**Supplied data:**
___

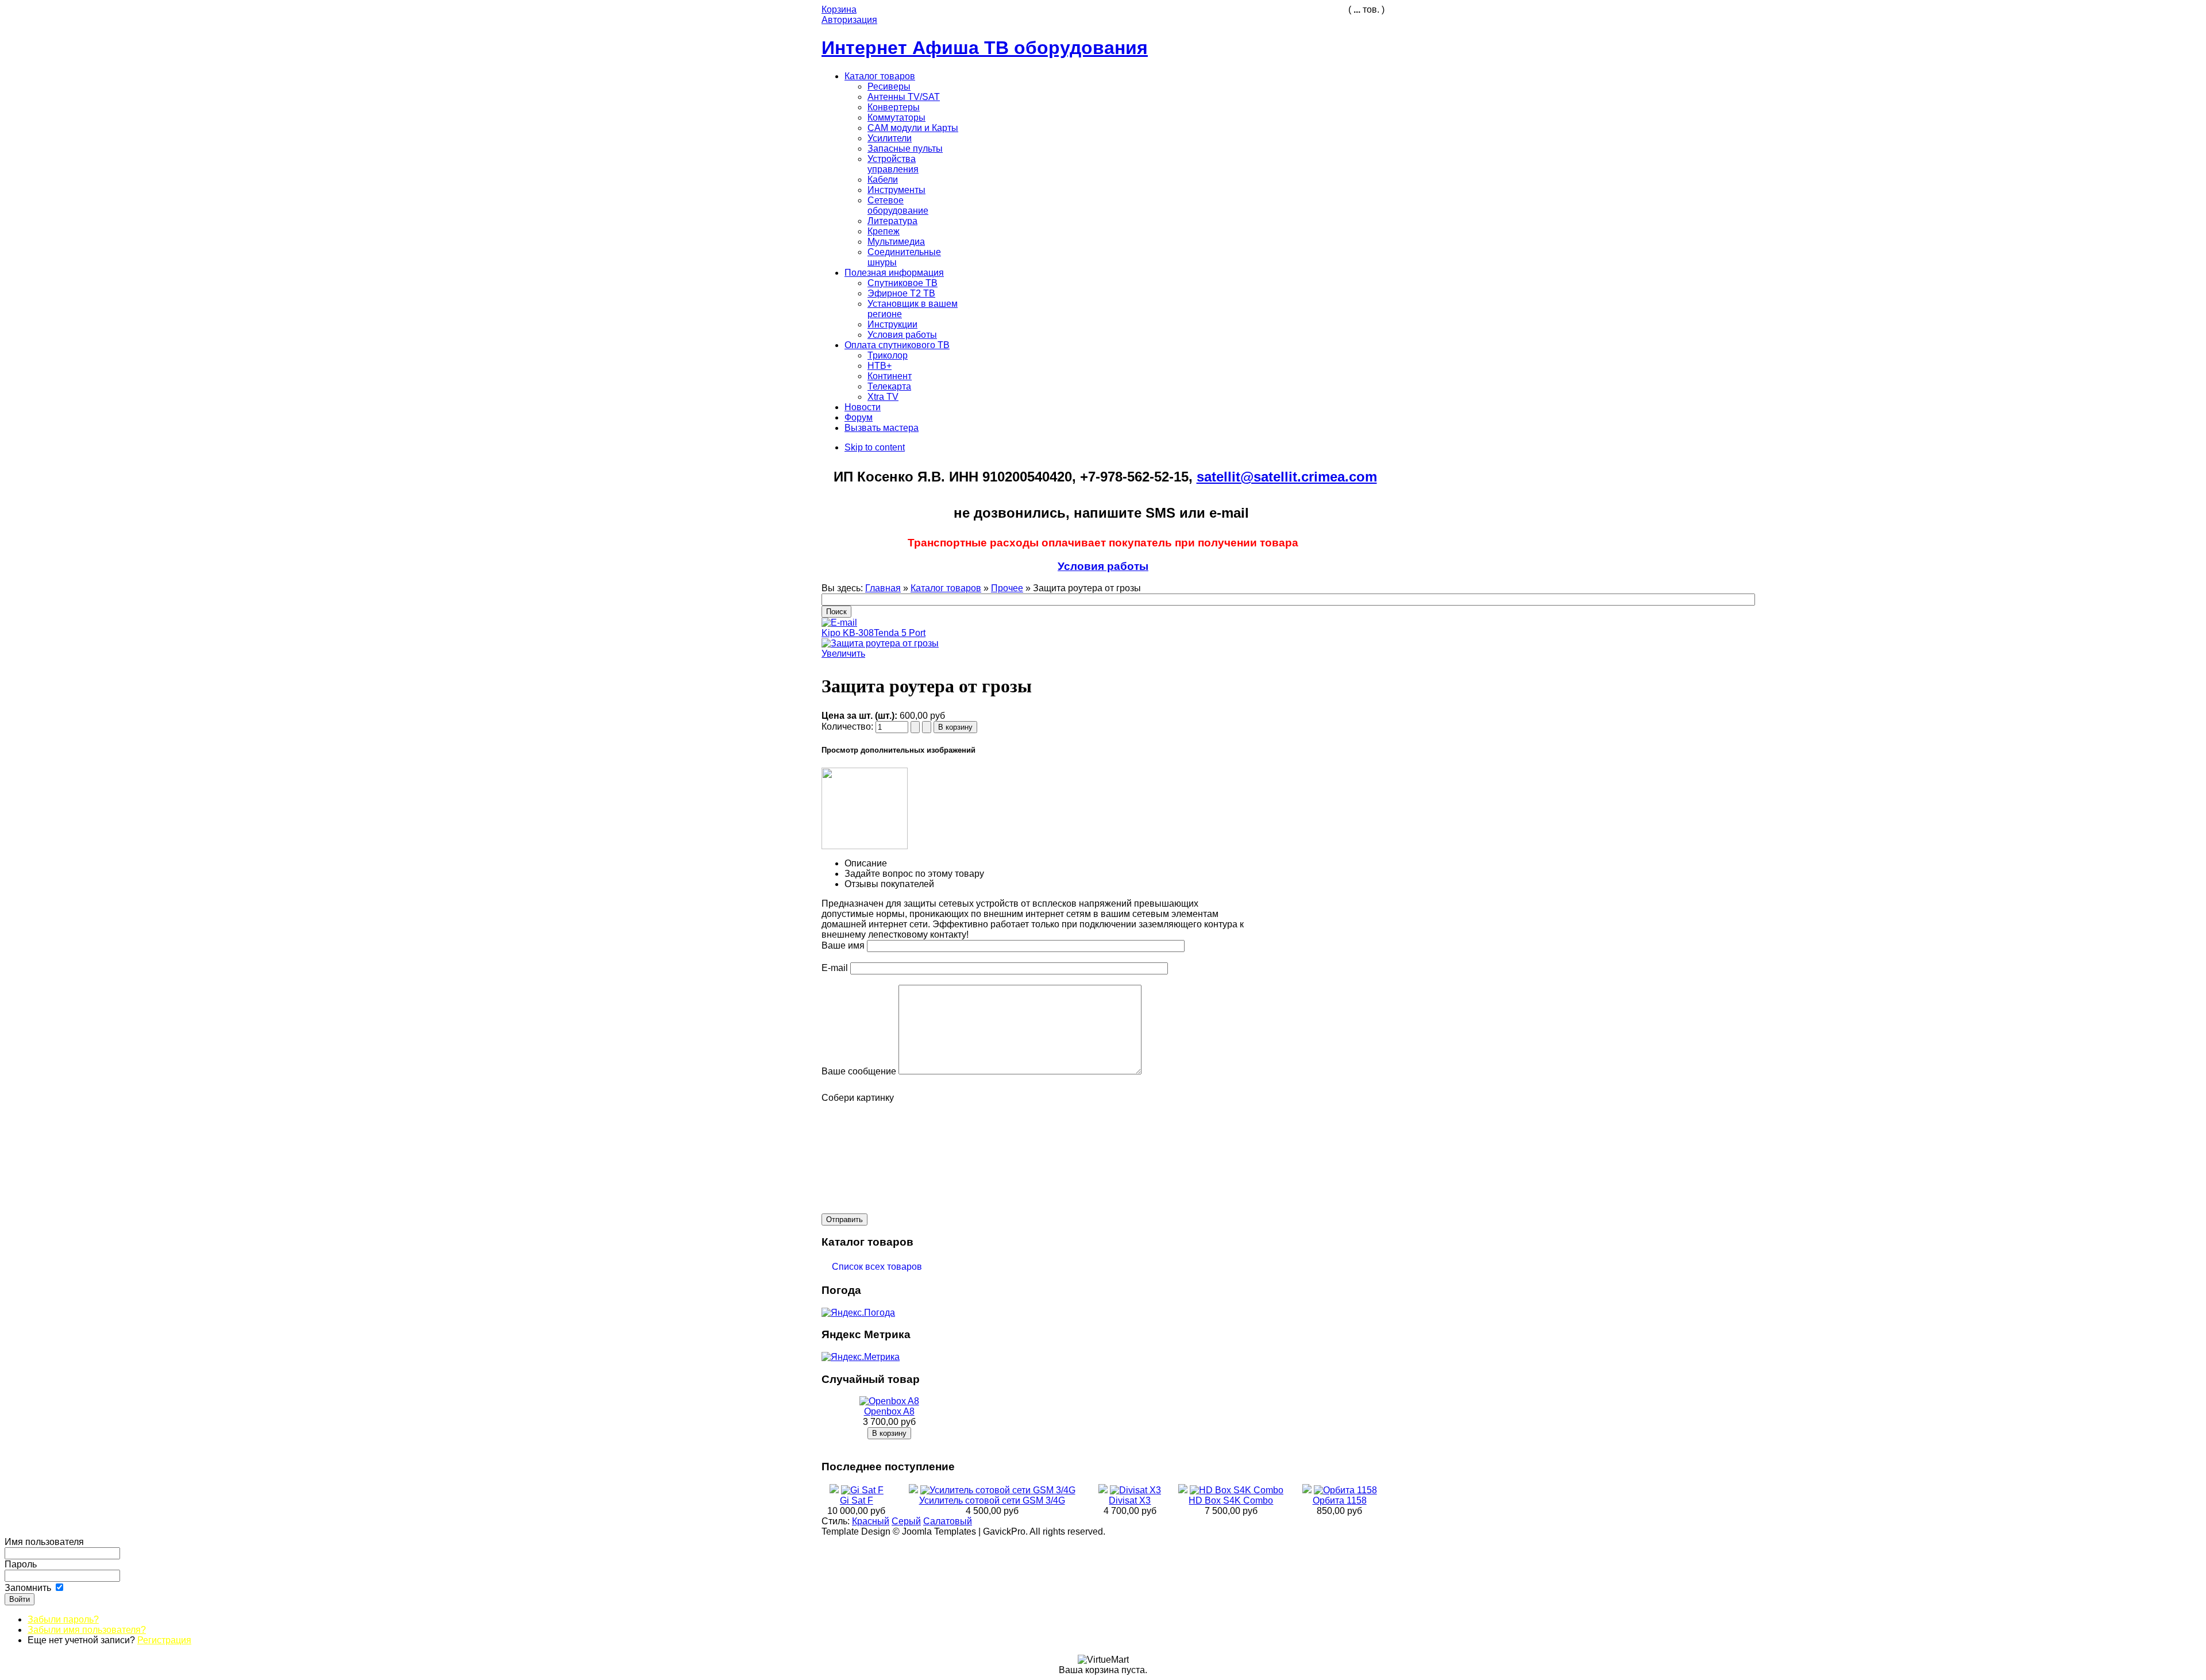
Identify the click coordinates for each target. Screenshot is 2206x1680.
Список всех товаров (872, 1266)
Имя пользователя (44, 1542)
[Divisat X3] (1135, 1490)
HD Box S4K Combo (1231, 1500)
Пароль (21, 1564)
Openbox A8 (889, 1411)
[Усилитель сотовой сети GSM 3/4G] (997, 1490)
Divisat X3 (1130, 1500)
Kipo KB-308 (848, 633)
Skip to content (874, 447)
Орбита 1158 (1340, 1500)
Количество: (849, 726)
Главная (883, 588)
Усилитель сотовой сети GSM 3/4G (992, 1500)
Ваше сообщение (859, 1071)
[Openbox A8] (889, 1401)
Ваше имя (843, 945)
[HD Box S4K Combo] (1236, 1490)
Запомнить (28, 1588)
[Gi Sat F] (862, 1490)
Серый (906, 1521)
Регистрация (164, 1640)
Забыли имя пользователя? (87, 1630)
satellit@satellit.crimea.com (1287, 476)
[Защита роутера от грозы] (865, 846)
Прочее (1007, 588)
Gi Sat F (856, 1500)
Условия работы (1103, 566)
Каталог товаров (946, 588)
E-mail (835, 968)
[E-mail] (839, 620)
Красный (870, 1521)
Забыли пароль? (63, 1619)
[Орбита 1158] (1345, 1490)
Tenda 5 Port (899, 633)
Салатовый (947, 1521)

___

**Task description:**
With the pictures left out, output all the entries exactly.

**Answer section:**
Identify the click coordinates for each target. Screenshot is 2206x1680.
Список всех товаров (872, 1266)
Имя пользователя (44, 1542)
[Divisat X3] (1135, 1490)
HD Box S4K Combo (1231, 1500)
Пароль (21, 1564)
Openbox A8 (889, 1411)
[Усилитель сотовой сети GSM 3/4G] (997, 1490)
Divisat X3 (1130, 1500)
Kipo KB-308 (848, 633)
Skip to content (874, 447)
Орбита 1158 (1340, 1500)
Количество: (849, 726)
Главная (883, 588)
Усилитель сотовой сети GSM 3/4G (992, 1500)
Ваше сообщение (859, 1071)
[Openbox A8] (889, 1401)
Ваше имя (843, 945)
[HD Box S4K Combo] (1236, 1490)
Запомнить (28, 1588)
[Gi Sat F] (862, 1490)
Серый (906, 1521)
Регистрация (164, 1640)
Забыли имя пользователя? (87, 1630)
satellit@satellit.crimea.com (1287, 476)
[Защита роутера от грозы] (865, 846)
Прочее (1007, 588)
Gi Sat F (856, 1500)
Условия работы (1103, 566)
Каталог товаров (946, 588)
E-mail (835, 968)
[E-mail] (839, 620)
Красный (870, 1521)
Забыли пароль? (63, 1619)
[Орбита 1158] (1345, 1490)
Tenda 5 Port (899, 633)
Салатовый (947, 1521)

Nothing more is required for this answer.